Many of these patients are diagnosed with frontotemporal dementia, a disorder characterized by changes in personality and social behavior, or corticobasal syndrome, characterized by movement disorders and cognitive dysfunction. Language dysfunction is also more common in hippocampal sparing AD, although patients do not have vocal or hearing deficits.

“What is tragic is that these patients are commonly misdiagnosed and we have new evidence that suggests drugs now on the market for AD could work best in these hippocampal sparing patients — possibly better than they work in the common form of the disease,” Dr. Murray says.

The researchers benefit greatly from one of the largest brain banks in the country — more than 6,500 brain donations — as well as a collaborative environment between neuroscience research and neurology at Mayo Clinic, she says.

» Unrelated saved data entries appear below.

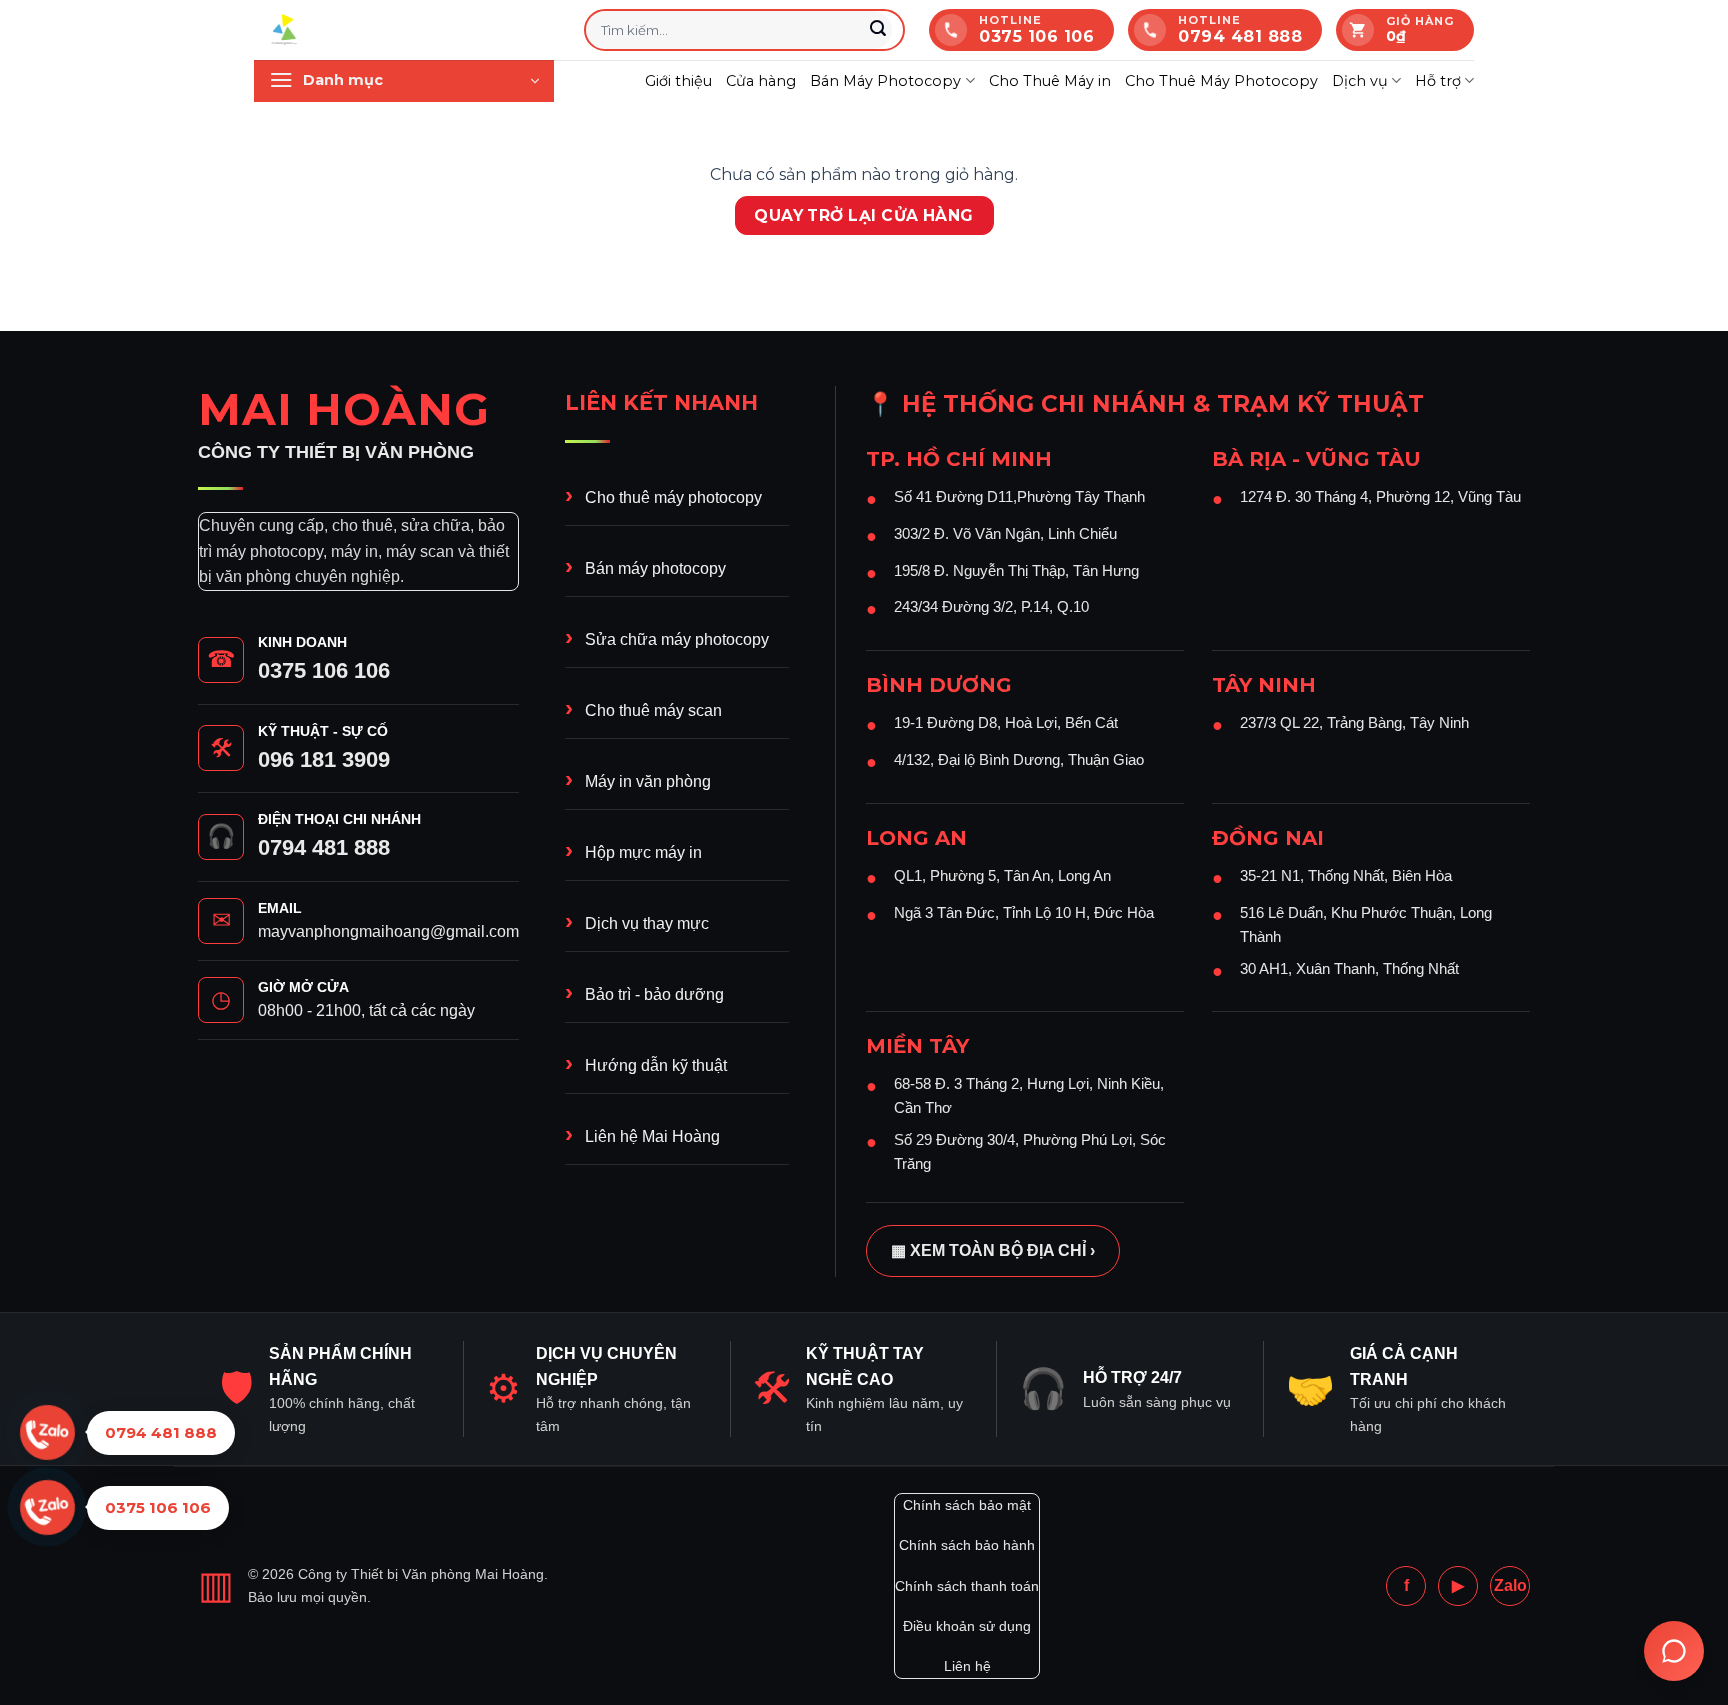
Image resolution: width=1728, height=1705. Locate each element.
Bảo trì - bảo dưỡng (654, 994)
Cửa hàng (761, 81)
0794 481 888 (324, 847)
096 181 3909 (324, 759)
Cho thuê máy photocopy (673, 497)
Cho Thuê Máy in (1050, 81)
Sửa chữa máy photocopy (677, 639)
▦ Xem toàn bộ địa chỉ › (993, 1250)
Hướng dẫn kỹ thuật (656, 1065)
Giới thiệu (678, 81)
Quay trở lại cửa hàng (864, 215)
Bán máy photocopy (655, 568)
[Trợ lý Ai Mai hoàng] (1674, 1651)
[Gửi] (878, 30)
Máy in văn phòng (648, 781)
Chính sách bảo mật (967, 1505)
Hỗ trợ (1438, 81)
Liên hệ (967, 1666)
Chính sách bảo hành (967, 1545)
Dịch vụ (1360, 81)
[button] (404, 81)
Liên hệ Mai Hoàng (652, 1136)
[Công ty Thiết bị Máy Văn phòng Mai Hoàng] (404, 30)
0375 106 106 (324, 670)
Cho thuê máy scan (653, 710)
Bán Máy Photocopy (885, 81)
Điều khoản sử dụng (967, 1626)
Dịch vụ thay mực (647, 923)
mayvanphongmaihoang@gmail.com (388, 931)
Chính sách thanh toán (967, 1586)
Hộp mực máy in (643, 852)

Both hallmark proteins of AD — amyloid beta (Aβ), which forms Aβ plaques, and tau, which produces tangles — are found across all subtypes of AD, including hippocampal sparing AD. The researchers developed a mathematical algorithm to classify AD subtypes using tangle counts. “What is fascinating is that all the AD patient subtypes had the same amount of amyloid, but for some reason tau tangles were found in strategic cortical regions disproportionate to the hippocampus.”

In these patients, tau preferentially damages and eventually destroys neurons in parts of the brain involved in behavior, motor awareness and recognition, as well as use of speech and vision, Dr. Murray says.

She says she hopes this research, the second high-profile Mayo study to highlight hippocampal sparing AD, will “open the minds” of clinicians who are trying to diagnose dementia, helping them understand that loss of memory is not present in every AD patient.

“Our studies support the notion that dementia related to AD does not necessarily equate to a loss of memory, and points to the need for more research in amyloid and tau imaging biomarkers to help clinicians accurately diagnose AD — regardless of subtype,” Dr. Murray says.